En una de las páginas de sus diarios, Ludwig Wittgenstein anotó que yendo en un tren de pasajeros, al observar a unos campesinos sentados a poca distancia, se sintió superior a ellos. Por cierto, esta constatación le produjo una especie de tormento más intelectual que moral. El sentimiento de superioridad es un hecho que preferimos ignorar, porque en alguna medida es socialmente impresentable, pero calibramos tal sentimiento automáticamente cada vez que enfrentamos por primera vez a una persona.
En un viejo reportaje televisivo, según recuerdo, los porteros de boites y discoteques aparecían como feroces lectores de signos relacionados con las jerarquías sociales, determinantes en la decisión de quién podía entrar y quién debía quedarse afuera de tales recintos. Tasaban al ojo la ropa y los zapatos de los postulantes a entrar: tacos gastados, chalecos con motas, chaquetas de codos brillantes. Ese tipo de descuidos significaba, invariablemente, que el sujeto en cuestión era un pobre diablo. En este caso, los porteros representaban un sentimiento de superioridad ajeno, colectivo -el de los clientes de los boliches-, y no el suyo propio. Muchos de los expulsados por rascas se podrían haber sentido incluso superiores a los porteros mismos, primero que nada, por no tener que estar en horario nocturno ejerciendo un oficio ingrato y matonesco.
Aunque, claro, los subordinados suelen ser más celosos de las jerarquías que sus propios patrones, como se ve tantas veces en la gran serie "Downton Abbey". Joaquín Edwards Bello se sorprendió alguna vez de que su mayordomo se refiriera a una joven que venía a visitarlo como "de tipo ordinario".
Quizás más de alguien se acuerda aún de las señoras a las que se les impidió, a fines de los años 90 el ingreso a un pub de San Damián por una cuestión de "rango etario": se las consideró un poco pasadas en años como para permanecer en el interior del pub. Debe ser lo más humillante del mundo que a uno lo echen por viejo de un lugar cualquiera. Cuando chicos estábamos acostumbrados a que nos sacaran a paso de polka hasta de las iglesias, pero qué terrible se hacen estas realidades a los 60, 70 años, cuando se ha acumulado en los huesos quebradizos el cansancio de vivir. En los juegos infantiles de las plazas de Londres, por motivos de seguridad, un cartel señala que no se permitirá la presencia de adultos solitarios.
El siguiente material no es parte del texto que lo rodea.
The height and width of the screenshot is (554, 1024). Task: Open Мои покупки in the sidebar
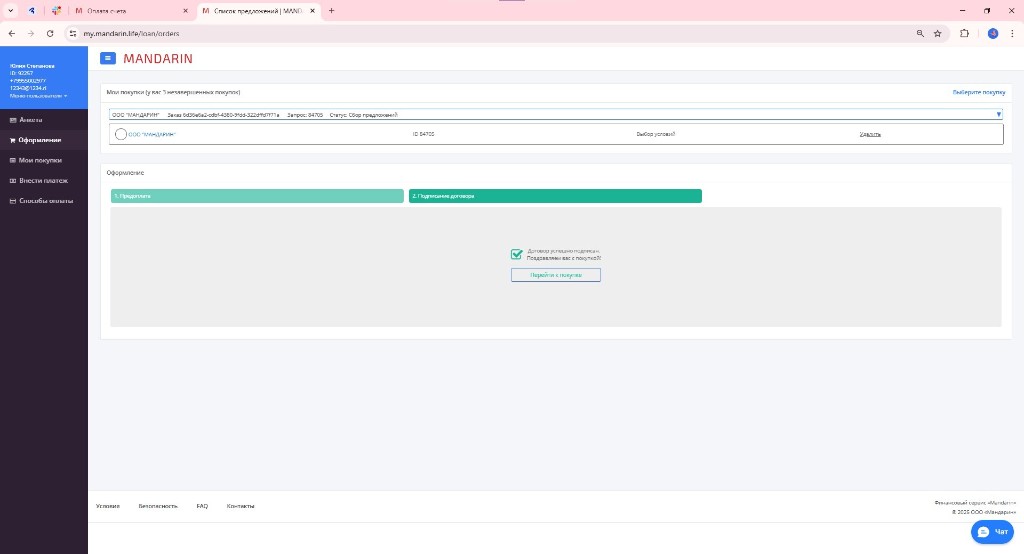tap(40, 160)
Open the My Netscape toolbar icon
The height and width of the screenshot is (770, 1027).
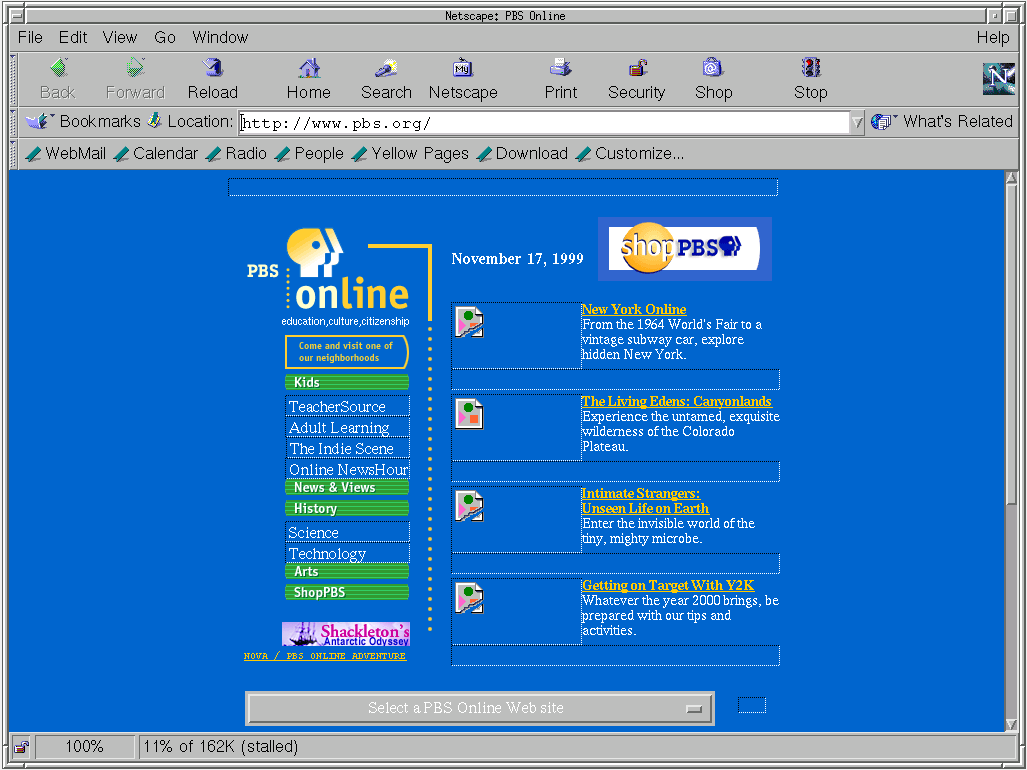point(463,69)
La escena más triste de discriminación impredecible la vi en una película de Steve Martin, para el caso un tipo mayor profundamente deprimido. En un momento se pone a mirar con otra gente (Pascua, ciudad nevada, frío intenso, poca luz) a una señora que cantaba y predicaba con harto éxito. Y en virtud de ese éxito impensado es que la veterana se acerca a Steve Martin y le pide que se vaya, ya que esa cara lúgubre que tiene le puede espantar al público.